Generally, an autonomous mobile robot may be provided with electric traction motors. In this case, it is also provided with an on-board power unit (i.e. a battery) that is periodically recharged. Recharging is performed at a docking station connected to the electric power distribution network. When the on-board battery is to be recharged, the autonomous mobile robot typically moves towards the docking station. In the vicinity of the docking station, the mobile robot starts a docking operation according to which the mobile robot determines the exact position of the docking station and generates motion commands for its traction motors, in order to approach the docking station and connect to it. Typically, the position of the docking station may be determined by the mobile robot by detecting, through appropriate sensors, signals emitted by the docking station, which may comprise infrared beacons and light signals, or by recognizing reference images or visual markers located on the docking station, or by detecting an audio marker emitted by the docking station or by a sound source in the vicinity of the docking station.
WO2014/114910 discloses a docking station for a mobile robot comprising a base portion that is locatable on a floor surface and a rear portion that is pivotable with respect to the base portion, thereby permitting a user to place the docking station on the floor in an unfolded configuration but to store the docking station in a folded configuration.

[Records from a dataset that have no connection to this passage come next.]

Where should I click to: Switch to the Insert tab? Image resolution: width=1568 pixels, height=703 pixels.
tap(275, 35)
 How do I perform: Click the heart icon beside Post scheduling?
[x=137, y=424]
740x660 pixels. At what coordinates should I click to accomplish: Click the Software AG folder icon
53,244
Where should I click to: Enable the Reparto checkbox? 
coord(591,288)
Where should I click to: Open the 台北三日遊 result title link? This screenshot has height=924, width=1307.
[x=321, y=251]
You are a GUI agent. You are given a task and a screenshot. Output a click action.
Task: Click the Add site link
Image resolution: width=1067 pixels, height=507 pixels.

EP2617531A1 discloses an intelligent robot system comprising an intelligent robot and a charging base. The intelligent robot comprises a docking electrode, a walking mechanism and a control unit. The docking electrode, the walking mechanism and the control unit are disposed in the body of the intelligent robot. The charging base comprises a charging electrode disposed on the body of the charging base. The intelligent robot further comprises a gripping mechanism. When the docking electrode and the charging electrode dock successfully, the control unit controls the gripping mechanism to lock the walking mechanism to enable the intelligent robot to maintain a successful docking state in the charging base, preventing the charging electrode of the charging base from being separated from the docking electrode due to the improper movement of the walking mechanism. Any interference during of the intelligent robot is thus prevented and charging efficiency is improved.
U.S. Pat. No. 7,546,179 discloses a method and apparatus allowing a mobile robot to return to a designated location the method including: calculating a first direction angle of the mobile robot at a second location arrived at after the mobile robot travels a predetermined distance from the first location; determining whether the mobile robot approaches or moves away from the designated location, at a third location arrived at after the mobile robot rotates by the first direction angle and then travels a predetermined distance; and if the result of the determination indicates that the mobile robot approaches the docking station, controlling the mobile robot to travel according to the first direction angle, and if the result indicates the mobile robot moves away from the docking station, calculating a second direction angle of the mobile robot at the third location, and controlling the mobile robot to travel according to the second direction angle.
U.S. Pat. No. 7,332,890 discloses a method for energy management in a robotic device includes providing a base station for mating with the robotic device, determining a quantity of energy stored in an energy storage unit of the robotic device, and performing a predetermined task based at least in part on the quantity of energy stored. Also disclosed are systems for emitting avoidance signals to prevent inadvertent contact between the robot and the base station, and systems for emitting homing signals to allow the robotic device to accurately dock with the base station.